* [ASSIGNMENT]:
Here the job is to retype the data word for word while leaving the pictures aside.

***** EXTRACTED RECORDS

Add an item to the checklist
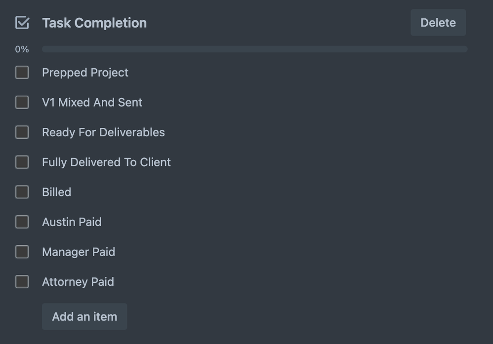click(84, 316)
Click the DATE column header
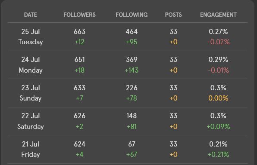Viewport: 257px width, 165px height. click(x=31, y=15)

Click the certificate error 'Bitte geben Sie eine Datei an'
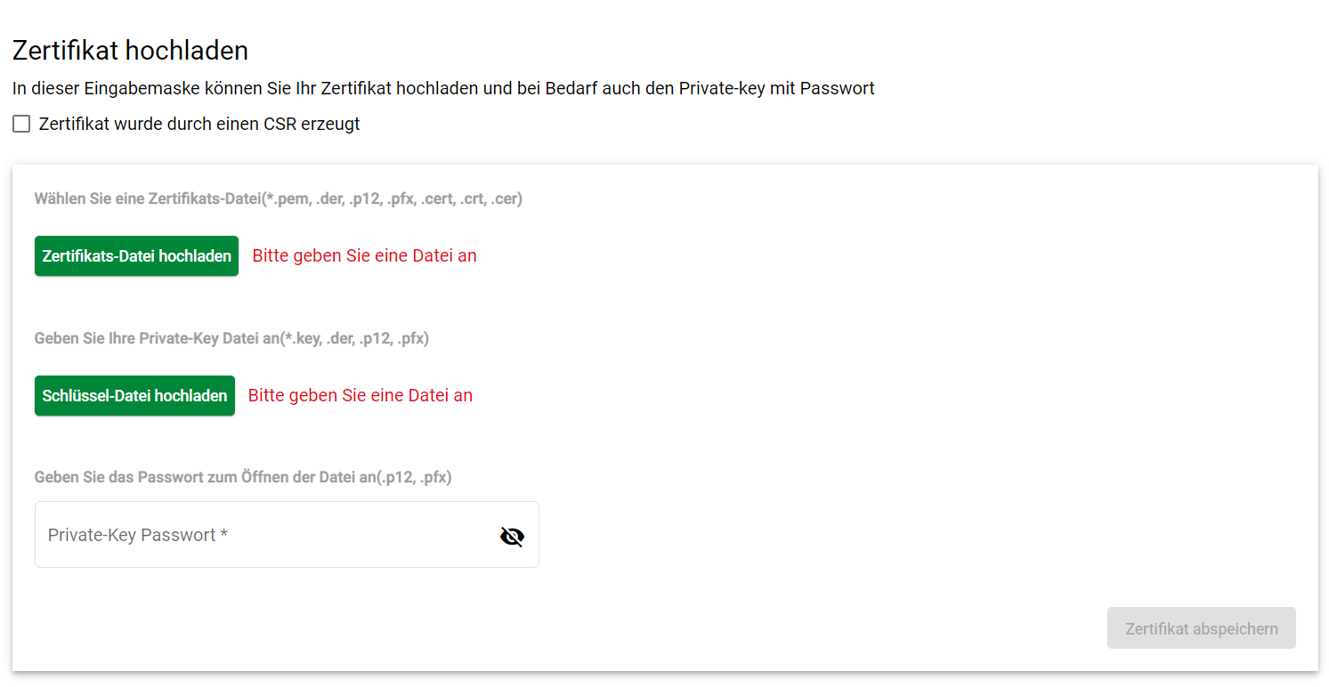[364, 255]
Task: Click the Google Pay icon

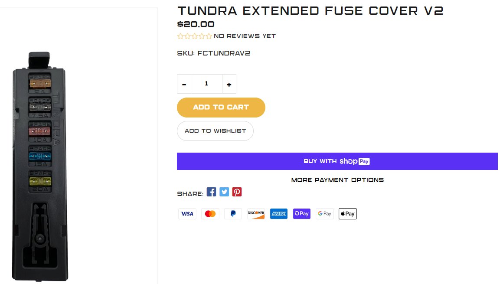Action: pyautogui.click(x=325, y=214)
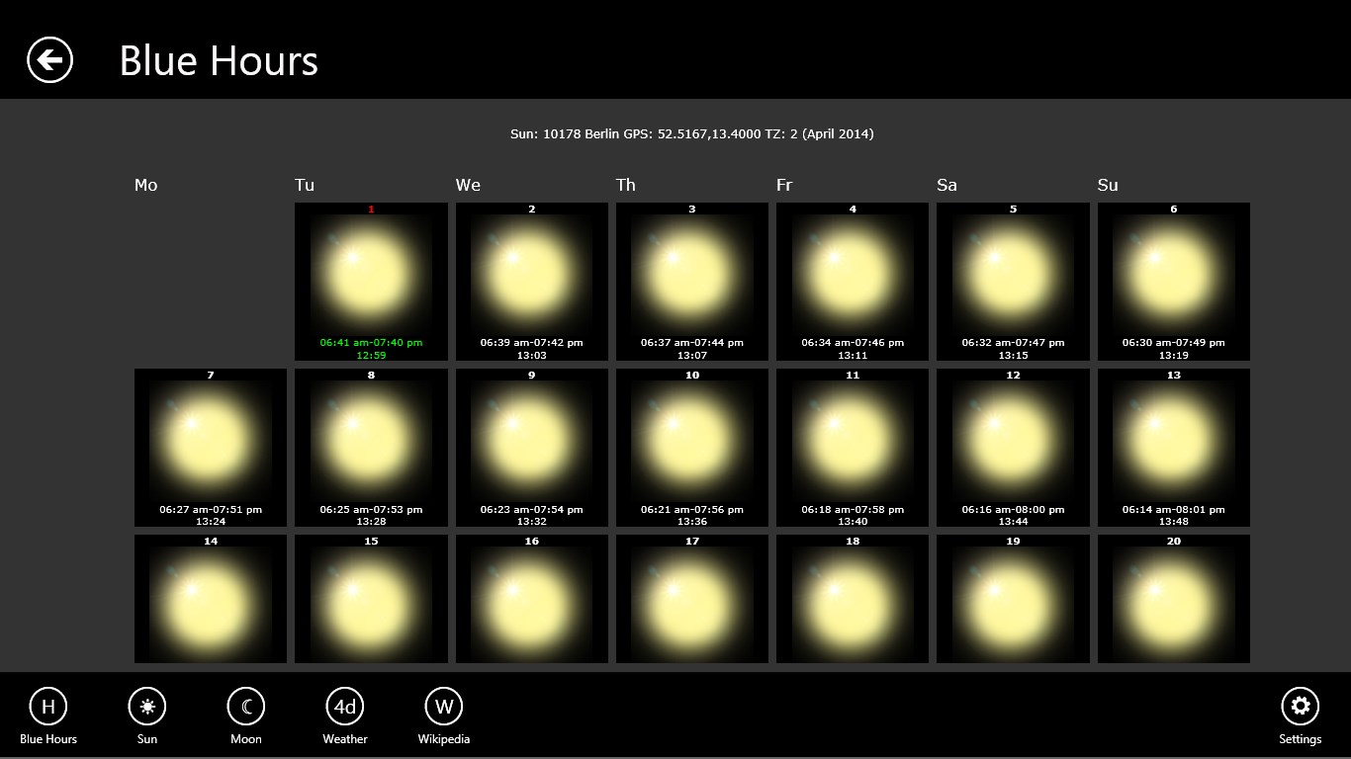The image size is (1351, 759).
Task: Open the day 14 sun tile
Action: (211, 599)
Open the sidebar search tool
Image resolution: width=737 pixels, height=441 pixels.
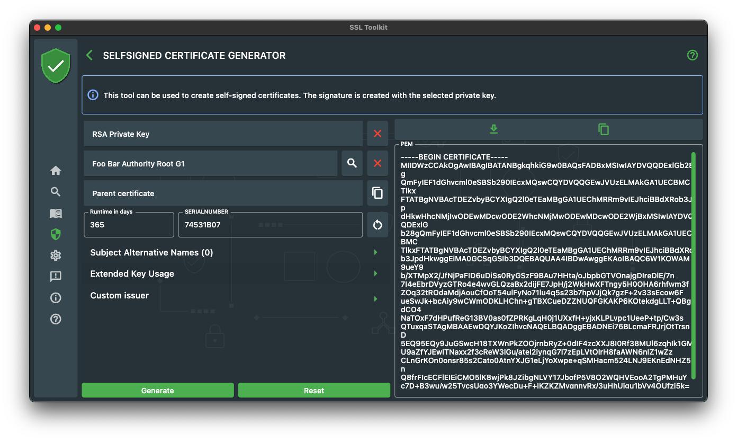56,192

**********

* [RESPONSE TO THIS EXERCISE]:
Add an item to the checklist
click(84, 316)
Click the DATE column header
Viewport: 257px width, 165px height. click(x=31, y=15)

Click the certificate error 'Bitte geben Sie eine Datei an'
[364, 255]
Task: Click the Google Pay icon

Action: pyautogui.click(x=325, y=214)
The image size is (1351, 759).
Task: Open the day 14 sun tile
Action: (211, 599)
Open the sidebar search tool
Image resolution: width=737 pixels, height=441 pixels.
56,192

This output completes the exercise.